5. En premier lieu, aux termes de l'article L. 421-9 du code de la construction et de l'habitation, dans sa version applicable au litige : " Les représentants des locataires au conseil d'administration de l'office sont élus sur des listes de candidats composées alternativement d'un candidat de chaque sexe et présentées par des associations œuvrant dans le domaine du logement. Ces associations doivent être affiliées à une organisation nationale siégeant à la Commission nationale de concertation, au Conseil national de l'habitat ou au Conseil national de la consommation et indépendantes de tout parti politique ou organisation à caractère philosophique, confessionnel, ethnique ou racial et ne pas poursuivre des intérêts collectifs qui seraient en contradiction avec les objectifs du logement social fixés par le code de la construction et de l'habitation, et notamment par les articles L. 411 et L. 441, ou du droit à la ville défini par la loi n° 91-662 du 13 juillet 1991 d'orientation pour la ville. ". Il résulte de ces dispositions que le législateur a nécessairement entendu exiger que cette affiliation soit directe, excluant ainsi toute possibilité d'affiliation indirecte, par l'intermédiaire d'une association tierce. Le directeur général de l'OPH de la Meuse, qui n'a donc pas ajouté à la loi des conditions qu'elle ne prévoit pas en exigeant une " affiliation directe ", était ainsi fondé à ne pas autoriser l'association requérante à participer à l'élection des représentants des locataires au conseil d'administration de l'OPH de la Meuse, intervenue le 19 novembre 2018, au motif qu'elle n'était pas affiliée directement à une organisation nationale siégeant à l'un des trois organes mentionnés à l'article susvisé, dès lors qu'elle n'était affiliée à la Fédération nationale Familles B..., membre du Conseil national de la consommation, que par l'intermédiaire de l'Union nationale des locataires indépendants (UNLI), ainsi que cela ressortait notamment des termes d'une attestation d'affiliation en date du 13 septembre 2018 émanant du président de la Fédération Familles B.... Dès lors, M. Chantier n'est pas fondé à soutenir que l'association des locataires indépendants qu'il préside devait être regardée comme étant régulièrement affiliée à une organisation nationale siégeant à l'un des organes mentionnés à l'article L. 421-9 du code de la construction et de l'habitation. Il en résulte que sa liste de candidature était irrecevable pour ce seul motif.

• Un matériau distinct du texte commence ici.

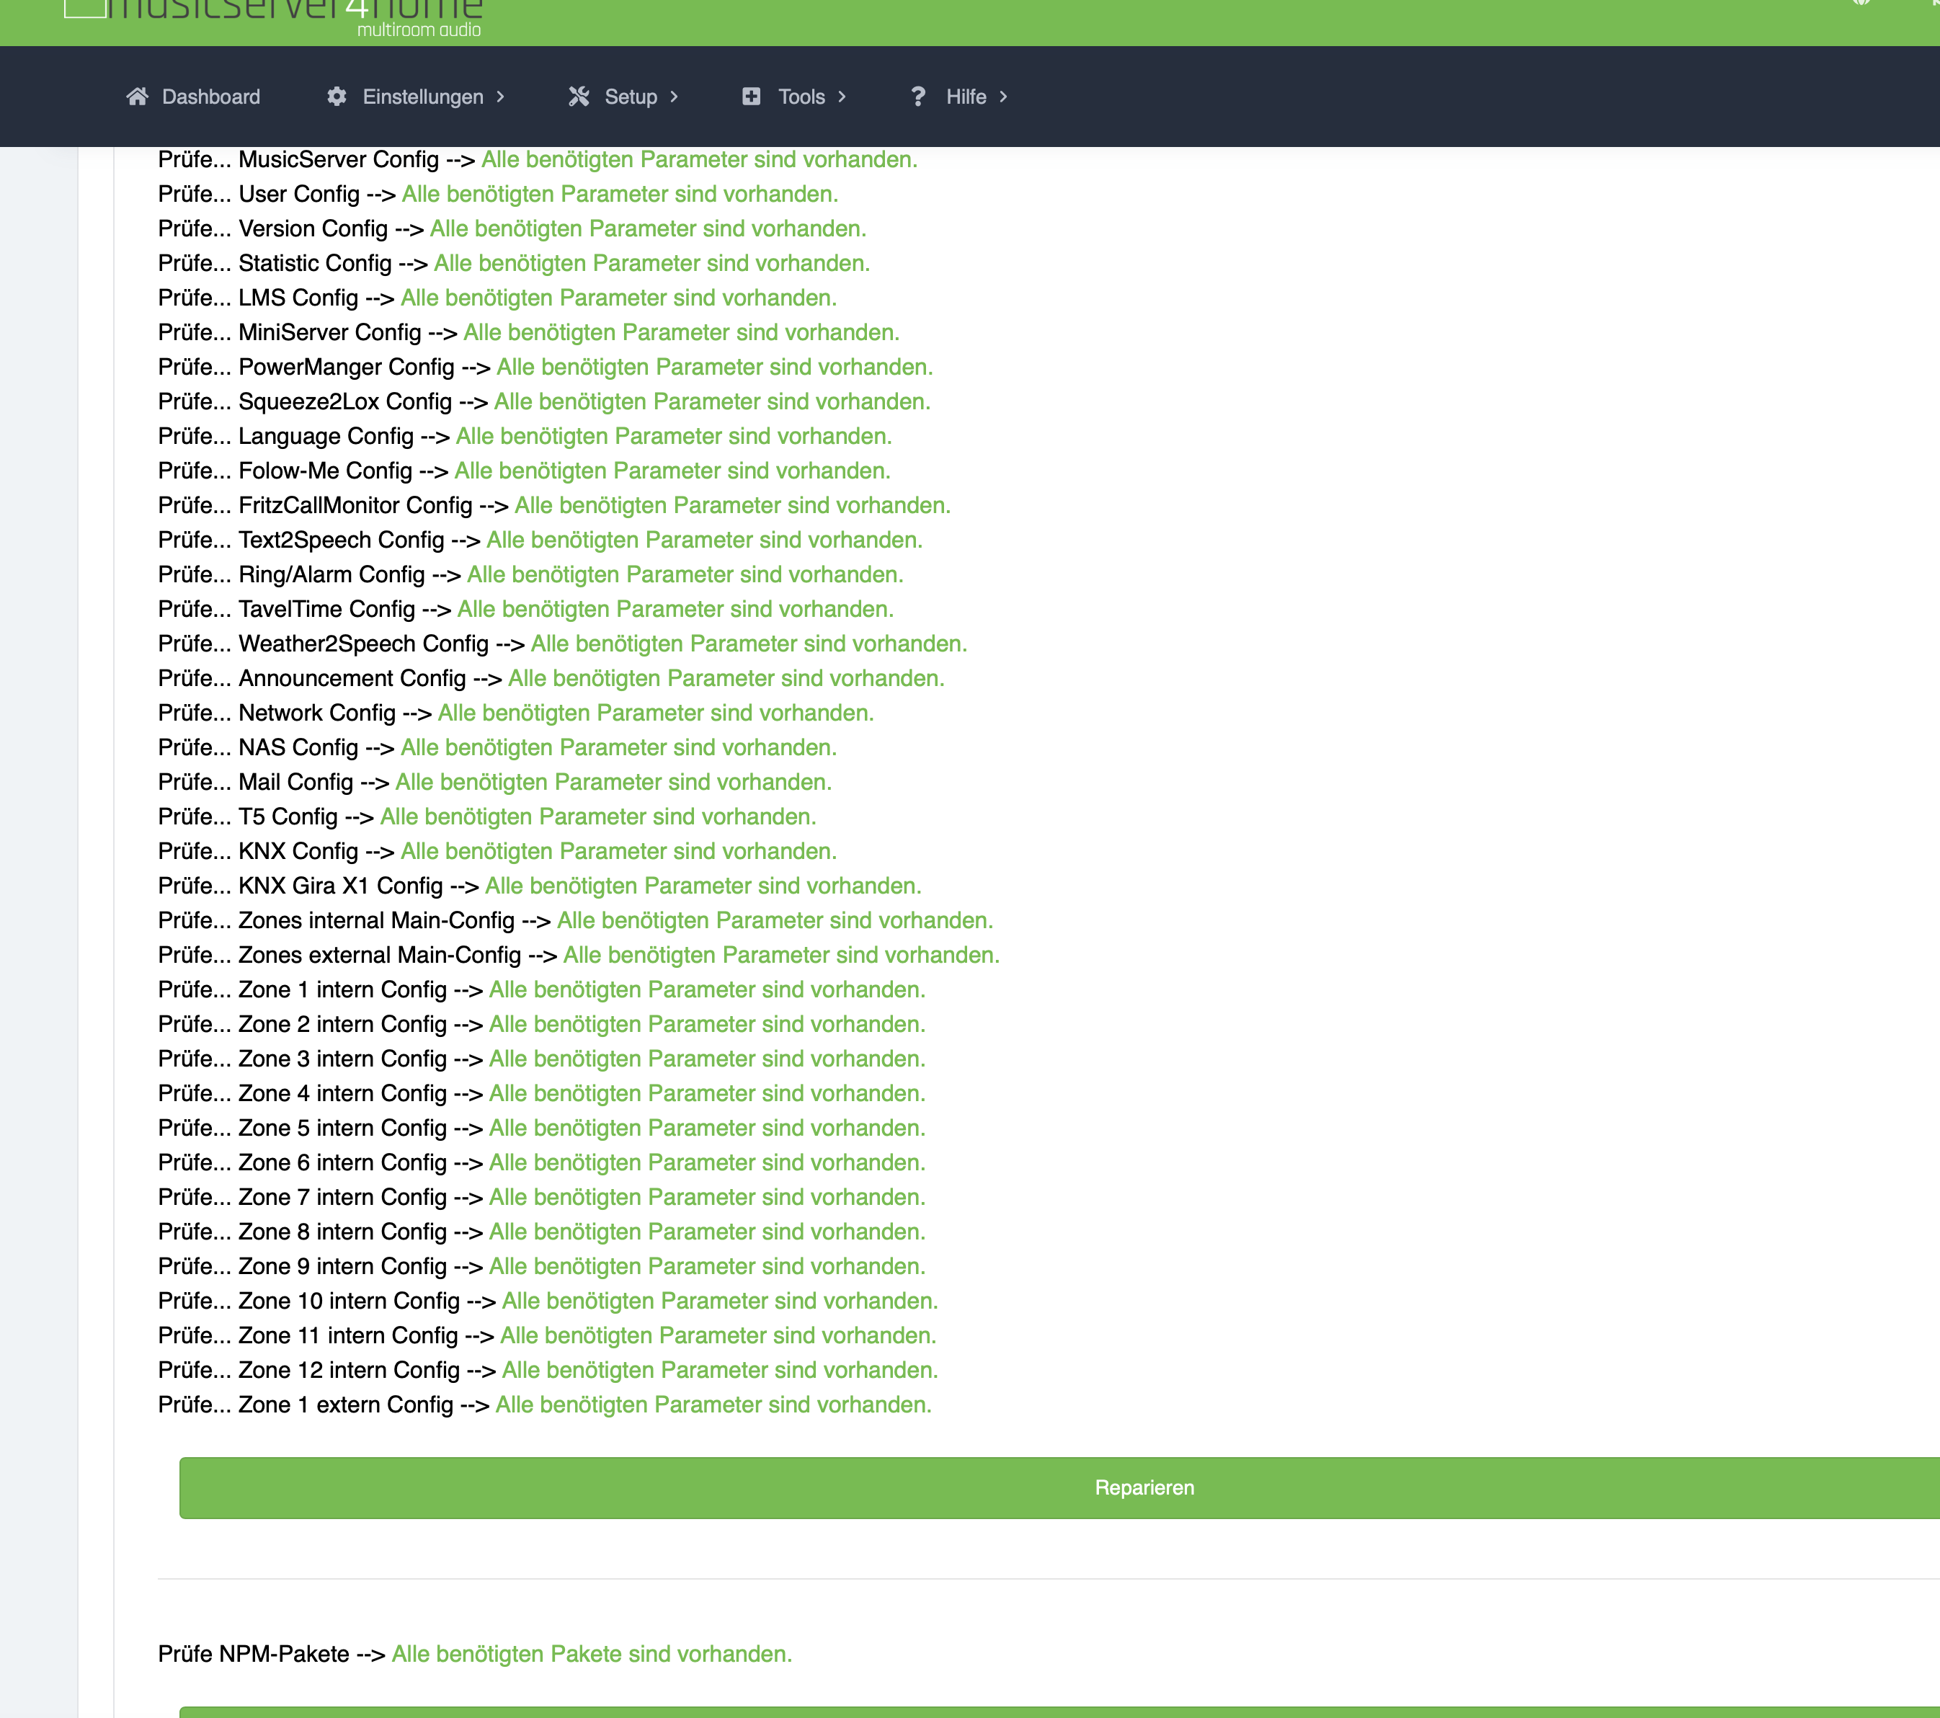Open the Hilfe menu label
Viewport: 1940px width, 1718px height.
(965, 97)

6. En second lieu, aux termes des huitième et dixième alinéas de l'article R. 421-7 du code de la construction et de l'habitation: " 3° Au plus tard deux mois avant la date de l'élection, une lettre-circulaire de l'office fournissant toutes indications utiles sur la date des élections, la procédure électorale et les conditions requises des candidats est portée par voie d'affichage à la connaissance des personnes mentionnées au 1° ", du neuvième alinéa du même article : " Les listes de candidats, présentées par des associations remplissant les conditions prévues à l'article L. 421-9, comportent chacune six noms pour un conseil d'administration de dix-sept membres, huit noms pour un conseil d'administration de vingt-trois membres ou dix noms pour un conseil d'administration de vingt-sept membres. Elles doivent parvenir à l'office au plus tard six semaines avant la date de l'élection. Un mois au moins avant cette dernière date, l'office porte ces listes à la connaissance des personnes mentionnées au 1°. (...) " et du dixième alinéa du même article : " 4° Les modalités pratiques de l'élection sont arrêtées par le conseil d'administration. Le scrutin a lieu entre le 15 novembre et le 15 décembre. ".

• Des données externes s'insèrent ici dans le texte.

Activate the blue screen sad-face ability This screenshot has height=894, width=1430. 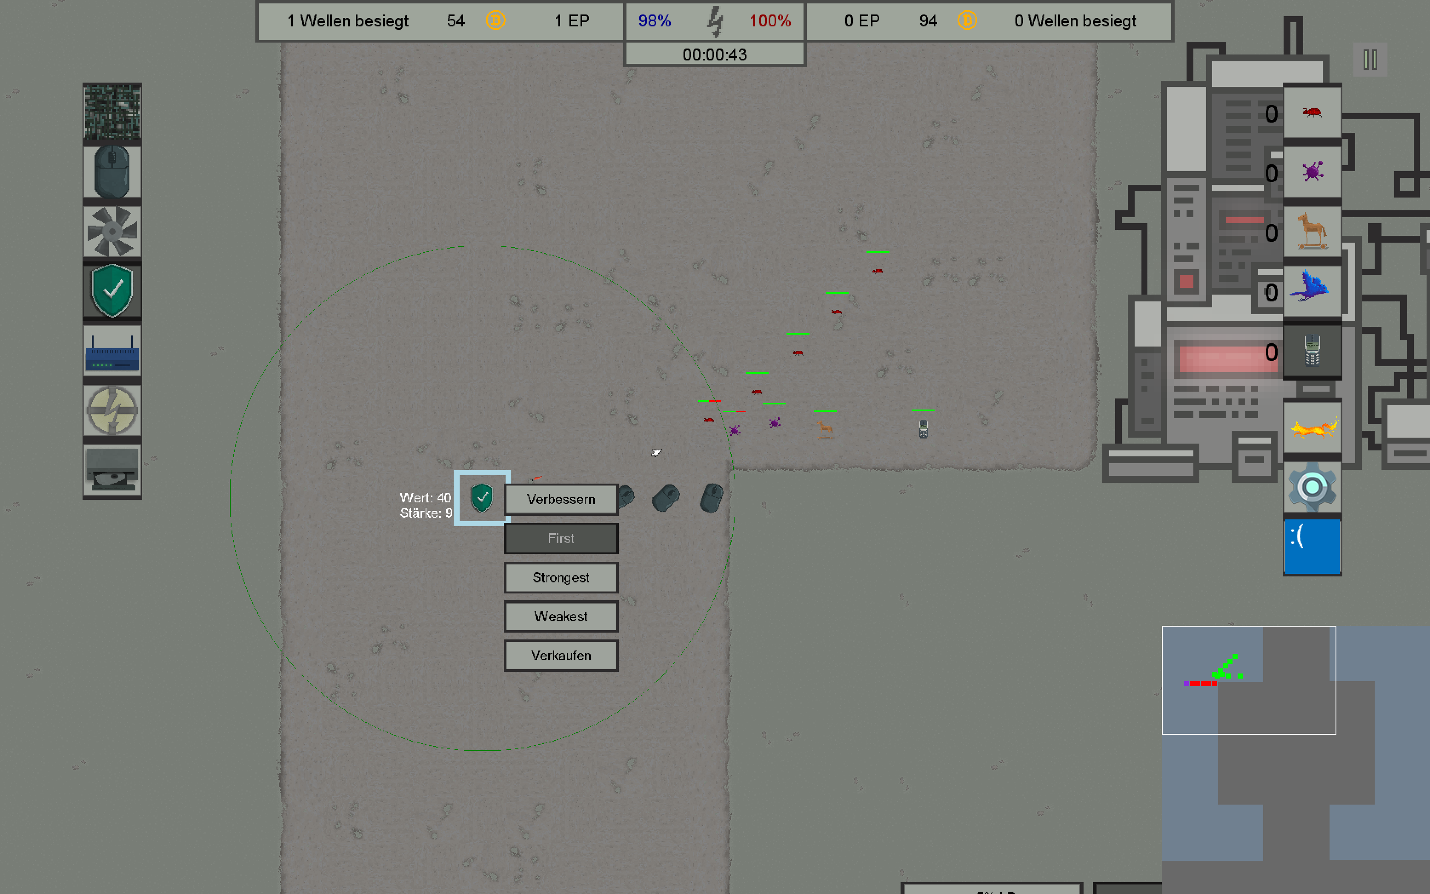[x=1312, y=546]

7. Il résulte de la combinaison de ces dispositions que le délai dont disposent les associations remplissant les conditions prévues à l'article L. 421-9 précité du code de l'habitation et de la construction pour la présentation des listes de candidats expire six semaines au plus tard avant la date fixée pour l'élection. Aucune disposition du code de la construction et de l'habitation ou d'un autre texte n'habilite le conseil d'administration d'un office public de l'habitat à déroger au délai fixé par l'article R. 421-7 de ce code, notamment pas les dispositions du 4° de l'article R. 421-7 du code de la construction et de l'habitation qui concernent les pouvoirs dont dispose l'office pour définir les modalités pratiques de l'élection. Par suite, en fixant une date limite d'enregistrement des candidatures différente de celle prévue par les dispositions précitées dans son protocole d'accord local du 5 juillet 2018 adopté par délibération du conseil d'administration du 3 septembre 2018, et alors que le refus d'enregistrement d'une candidature n'est pas détachable des opérations électorales, l'Office public de l'habitat de la Meuse, qui était incompétent pour prendre une telle décision, a entaché les opérations électorales du 19 novembre 2018 d'irrégularité.

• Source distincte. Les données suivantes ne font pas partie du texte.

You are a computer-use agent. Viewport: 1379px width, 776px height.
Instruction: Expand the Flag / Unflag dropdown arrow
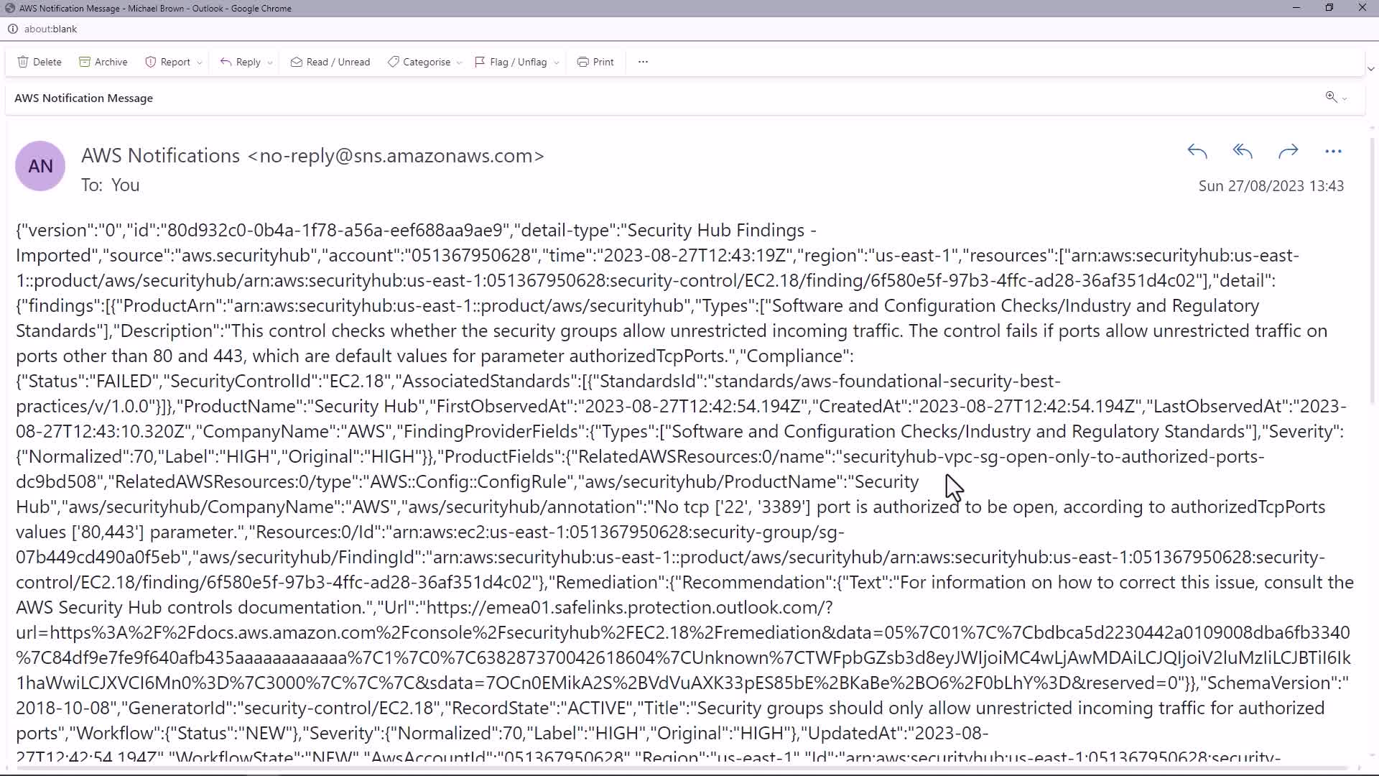557,63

8. Il résulte de tout ce qui précède que M. Chantier, qui était recevable à attaquer les opérations électorales contestées, est fondé à soutenir que c'est à tort que, par le jugement attaqué, le tribunal administratif de Nancy a rejeté sa protestation tendant à l'annulation du scrutin litigieux.

Sur les conclusions présentées sur le fondement des dispositions de l'article L. 761-1 du code de justice administrative :

9. Il y a lieu, dans les circonstances de l'espèce, de mettre à la charge de l'OPH de la Meuse le versement de la somme de 1 500 euros à M. Chantier sur le fondement des dispositions de l'article L. 761-1 du code de justice administrative. Les conclusions de l'OPH de la Meuse, partie perdante, présentées sur le fondement de ces mêmes dispositions doivent être rejetées.

D É C I D E :

Article 1er : Le jugement n° 1803305 du 14 mars 2019 du tribunal administratif de Nancy est annulé.

Article 2 : Les élections des représentants des locataires au sein du conseil d'administration de l'Office public d'habitation (OPH) de la Meuse qui se sont déroulées le 19 novembre 2018 sont annulées.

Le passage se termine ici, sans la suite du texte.